Reproduce the listing below verbatim, line by line, without changing anything.

::::::::::

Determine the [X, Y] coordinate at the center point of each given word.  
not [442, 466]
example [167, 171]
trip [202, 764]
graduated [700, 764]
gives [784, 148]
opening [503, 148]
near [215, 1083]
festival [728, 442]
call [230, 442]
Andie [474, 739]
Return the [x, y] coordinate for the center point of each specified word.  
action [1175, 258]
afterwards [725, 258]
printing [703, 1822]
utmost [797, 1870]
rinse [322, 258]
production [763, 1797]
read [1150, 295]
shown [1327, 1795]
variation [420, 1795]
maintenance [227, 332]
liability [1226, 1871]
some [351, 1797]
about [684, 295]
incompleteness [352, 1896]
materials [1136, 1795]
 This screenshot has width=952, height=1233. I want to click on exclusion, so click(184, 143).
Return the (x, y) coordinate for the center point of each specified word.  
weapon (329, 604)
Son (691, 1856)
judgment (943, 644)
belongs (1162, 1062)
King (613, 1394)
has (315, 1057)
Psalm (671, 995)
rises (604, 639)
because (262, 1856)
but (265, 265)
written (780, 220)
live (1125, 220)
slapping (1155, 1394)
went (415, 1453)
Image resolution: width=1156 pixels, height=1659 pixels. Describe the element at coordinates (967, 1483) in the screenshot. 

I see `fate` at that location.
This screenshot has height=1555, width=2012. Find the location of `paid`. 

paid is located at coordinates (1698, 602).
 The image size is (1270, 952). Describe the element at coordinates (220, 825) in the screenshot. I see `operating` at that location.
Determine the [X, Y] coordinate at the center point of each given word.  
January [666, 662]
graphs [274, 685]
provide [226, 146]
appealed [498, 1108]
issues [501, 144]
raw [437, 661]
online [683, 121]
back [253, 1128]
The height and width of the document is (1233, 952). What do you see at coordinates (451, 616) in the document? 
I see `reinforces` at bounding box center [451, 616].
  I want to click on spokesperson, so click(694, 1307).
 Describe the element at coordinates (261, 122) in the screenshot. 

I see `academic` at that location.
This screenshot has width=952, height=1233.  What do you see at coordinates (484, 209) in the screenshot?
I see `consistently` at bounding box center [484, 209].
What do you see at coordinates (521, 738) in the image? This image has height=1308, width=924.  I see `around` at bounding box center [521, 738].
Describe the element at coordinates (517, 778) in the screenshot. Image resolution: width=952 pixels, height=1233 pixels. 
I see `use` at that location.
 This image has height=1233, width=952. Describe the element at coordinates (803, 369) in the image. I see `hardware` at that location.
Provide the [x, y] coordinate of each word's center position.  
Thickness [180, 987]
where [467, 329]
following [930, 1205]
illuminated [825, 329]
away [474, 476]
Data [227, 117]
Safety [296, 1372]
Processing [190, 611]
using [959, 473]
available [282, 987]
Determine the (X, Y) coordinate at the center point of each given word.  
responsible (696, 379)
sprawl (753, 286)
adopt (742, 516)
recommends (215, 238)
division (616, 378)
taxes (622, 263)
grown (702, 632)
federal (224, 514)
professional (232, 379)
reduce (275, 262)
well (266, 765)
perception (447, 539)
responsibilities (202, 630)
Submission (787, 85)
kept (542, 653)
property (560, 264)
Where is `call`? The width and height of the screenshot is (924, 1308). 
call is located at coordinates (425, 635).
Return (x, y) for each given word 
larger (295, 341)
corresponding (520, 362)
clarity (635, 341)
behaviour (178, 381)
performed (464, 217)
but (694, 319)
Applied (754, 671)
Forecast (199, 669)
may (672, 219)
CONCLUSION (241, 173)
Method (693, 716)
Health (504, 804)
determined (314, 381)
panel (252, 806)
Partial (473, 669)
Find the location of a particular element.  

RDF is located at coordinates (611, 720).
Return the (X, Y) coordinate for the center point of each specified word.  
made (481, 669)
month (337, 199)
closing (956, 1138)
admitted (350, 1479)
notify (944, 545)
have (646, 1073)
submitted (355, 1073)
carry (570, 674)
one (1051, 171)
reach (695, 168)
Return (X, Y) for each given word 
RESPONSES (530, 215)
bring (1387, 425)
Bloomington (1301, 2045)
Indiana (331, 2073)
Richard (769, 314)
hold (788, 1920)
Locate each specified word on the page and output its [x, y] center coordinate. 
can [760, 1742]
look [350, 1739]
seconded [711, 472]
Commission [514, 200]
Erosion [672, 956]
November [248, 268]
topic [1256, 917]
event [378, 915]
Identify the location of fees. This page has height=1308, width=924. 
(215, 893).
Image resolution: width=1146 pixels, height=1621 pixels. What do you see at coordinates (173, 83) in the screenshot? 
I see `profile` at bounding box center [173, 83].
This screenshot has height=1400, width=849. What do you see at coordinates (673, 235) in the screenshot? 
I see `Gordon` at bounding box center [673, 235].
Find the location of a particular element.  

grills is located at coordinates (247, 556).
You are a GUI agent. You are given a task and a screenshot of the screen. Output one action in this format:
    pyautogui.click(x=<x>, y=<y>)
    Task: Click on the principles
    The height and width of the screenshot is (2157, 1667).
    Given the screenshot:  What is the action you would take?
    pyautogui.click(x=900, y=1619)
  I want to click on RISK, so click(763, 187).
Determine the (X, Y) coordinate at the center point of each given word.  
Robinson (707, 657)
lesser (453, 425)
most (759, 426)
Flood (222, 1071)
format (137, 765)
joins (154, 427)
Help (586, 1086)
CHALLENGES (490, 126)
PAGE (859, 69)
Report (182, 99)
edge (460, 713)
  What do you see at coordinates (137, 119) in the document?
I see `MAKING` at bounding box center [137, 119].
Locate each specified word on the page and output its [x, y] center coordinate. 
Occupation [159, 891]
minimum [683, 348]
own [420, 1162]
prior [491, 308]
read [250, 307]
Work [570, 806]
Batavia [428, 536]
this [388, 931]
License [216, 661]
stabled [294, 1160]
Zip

::::::::::

• **Full response**
Determine the [X, Y] coordinate at the center point of each given word.  
not [442, 466]
example [167, 171]
trip [202, 764]
graduated [700, 764]
gives [784, 148]
opening [503, 148]
near [215, 1083]
festival [728, 442]
call [230, 442]
Andie [474, 739]
Return the [x, y] coordinate for the center point of each specified word.  
action [1175, 258]
afterwards [725, 258]
printing [703, 1822]
utmost [797, 1870]
rinse [322, 258]
production [763, 1797]
read [1150, 295]
shown [1327, 1795]
variation [420, 1795]
maintenance [227, 332]
liability [1226, 1871]
some [351, 1797]
about [684, 295]
incompleteness [352, 1896]
materials [1136, 1795]
 This screenshot has width=952, height=1233. I want to click on exclusion, so click(184, 143).
Return the (x, y) coordinate for the center point of each specified word.  
weapon (329, 604)
Son (691, 1856)
judgment (943, 644)
belongs (1162, 1062)
King (613, 1394)
has (315, 1057)
Psalm (671, 995)
rises (604, 639)
because (262, 1856)
but (265, 265)
written (780, 220)
live (1125, 220)
slapping (1155, 1394)
went (415, 1453)
Image resolution: width=1156 pixels, height=1659 pixels. Describe the element at coordinates (967, 1483) in the screenshot. 

I see `fate` at that location.
This screenshot has height=1555, width=2012. Find the location of `paid`. 

paid is located at coordinates (1698, 602).
 The image size is (1270, 952). Describe the element at coordinates (220, 825) in the screenshot. I see `operating` at that location.
Determine the [X, Y] coordinate at the center point of each given word.  
January [666, 662]
graphs [274, 685]
provide [226, 146]
appealed [498, 1108]
issues [501, 144]
raw [437, 661]
online [683, 121]
back [253, 1128]
The height and width of the document is (1233, 952). What do you see at coordinates (451, 616) in the document? 
I see `reinforces` at bounding box center [451, 616].
  I want to click on spokesperson, so click(694, 1307).
 Describe the element at coordinates (261, 122) in the screenshot. 

I see `academic` at that location.
This screenshot has width=952, height=1233.  What do you see at coordinates (484, 209) in the screenshot?
I see `consistently` at bounding box center [484, 209].
What do you see at coordinates (521, 738) in the image? This image has height=1308, width=924.  I see `around` at bounding box center [521, 738].
Describe the element at coordinates (517, 778) in the screenshot. Image resolution: width=952 pixels, height=1233 pixels. 
I see `use` at that location.
 This image has height=1233, width=952. Describe the element at coordinates (803, 369) in the image. I see `hardware` at that location.
Provide the [x, y] coordinate of each word's center position.  
Thickness [180, 987]
where [467, 329]
following [930, 1205]
illuminated [825, 329]
away [474, 476]
Data [227, 117]
Safety [296, 1372]
Processing [190, 611]
using [959, 473]
available [282, 987]
Determine the (X, Y) coordinate at the center point of each given word.  
responsible (696, 379)
sprawl (753, 286)
adopt (742, 516)
recommends (215, 238)
division (616, 378)
taxes (622, 263)
grown (702, 632)
federal (224, 514)
professional (232, 379)
reduce (275, 262)
well (266, 765)
perception (447, 539)
responsibilities (202, 630)
Submission (787, 85)
kept (542, 653)
property (560, 264)
Where is `call`? The width and height of the screenshot is (924, 1308). 
call is located at coordinates (425, 635).
Return (x, y) for each given word 
larger (295, 341)
corresponding (520, 362)
clarity (635, 341)
behaviour (178, 381)
performed (464, 217)
but (694, 319)
Applied (754, 671)
Forecast (199, 669)
may (672, 219)
CONCLUSION (241, 173)
Method (693, 716)
Health (504, 804)
determined (314, 381)
panel (252, 806)
Partial (473, 669)
Find the location of a particular element.  

RDF is located at coordinates (611, 720).
Return the (X, Y) coordinate for the center point of each specified word.  
made (481, 669)
month (337, 199)
closing (956, 1138)
admitted (350, 1479)
notify (944, 545)
have (646, 1073)
submitted (355, 1073)
carry (570, 674)
one (1051, 171)
reach (695, 168)
Return (X, Y) for each given word 
RESPONSES (530, 215)
bring (1387, 425)
Bloomington (1301, 2045)
Indiana (331, 2073)
Richard (769, 314)
hold (788, 1920)
Locate each specified word on the page and output its [x, y] center coordinate. 
can [760, 1742]
look [350, 1739]
seconded [711, 472]
Commission [514, 200]
Erosion [672, 956]
November [248, 268]
topic [1256, 917]
event [378, 915]
Identify the location of fees. This page has height=1308, width=924. 
(215, 893).
Image resolution: width=1146 pixels, height=1621 pixels. What do you see at coordinates (173, 83) in the screenshot? 
I see `profile` at bounding box center [173, 83].
This screenshot has height=1400, width=849. What do you see at coordinates (673, 235) in the screenshot? 
I see `Gordon` at bounding box center [673, 235].
Find the location of a particular element.  

grills is located at coordinates (247, 556).
You are a GUI agent. You are given a task and a screenshot of the screen. Output one action in this format:
    pyautogui.click(x=<x>, y=<y>)
    Task: Click on the principles
    The height and width of the screenshot is (2157, 1667).
    Given the screenshot:  What is the action you would take?
    pyautogui.click(x=900, y=1619)
  I want to click on RISK, so click(763, 187).
Determine the (X, Y) coordinate at the center point of each given word.  
Robinson (707, 657)
lesser (453, 425)
most (759, 426)
Flood (222, 1071)
format (137, 765)
joins (154, 427)
Help (586, 1086)
CHALLENGES (490, 126)
PAGE (859, 69)
Report (182, 99)
edge (460, 713)
  What do you see at coordinates (137, 119) in the document?
I see `MAKING` at bounding box center [137, 119].
Locate each specified word on the page and output its [x, y] center coordinate. 
Occupation [159, 891]
minimum [683, 348]
own [420, 1162]
prior [491, 308]
read [250, 307]
Work [570, 806]
Batavia [428, 536]
this [388, 931]
License [216, 661]
stabled [294, 1160]
Zip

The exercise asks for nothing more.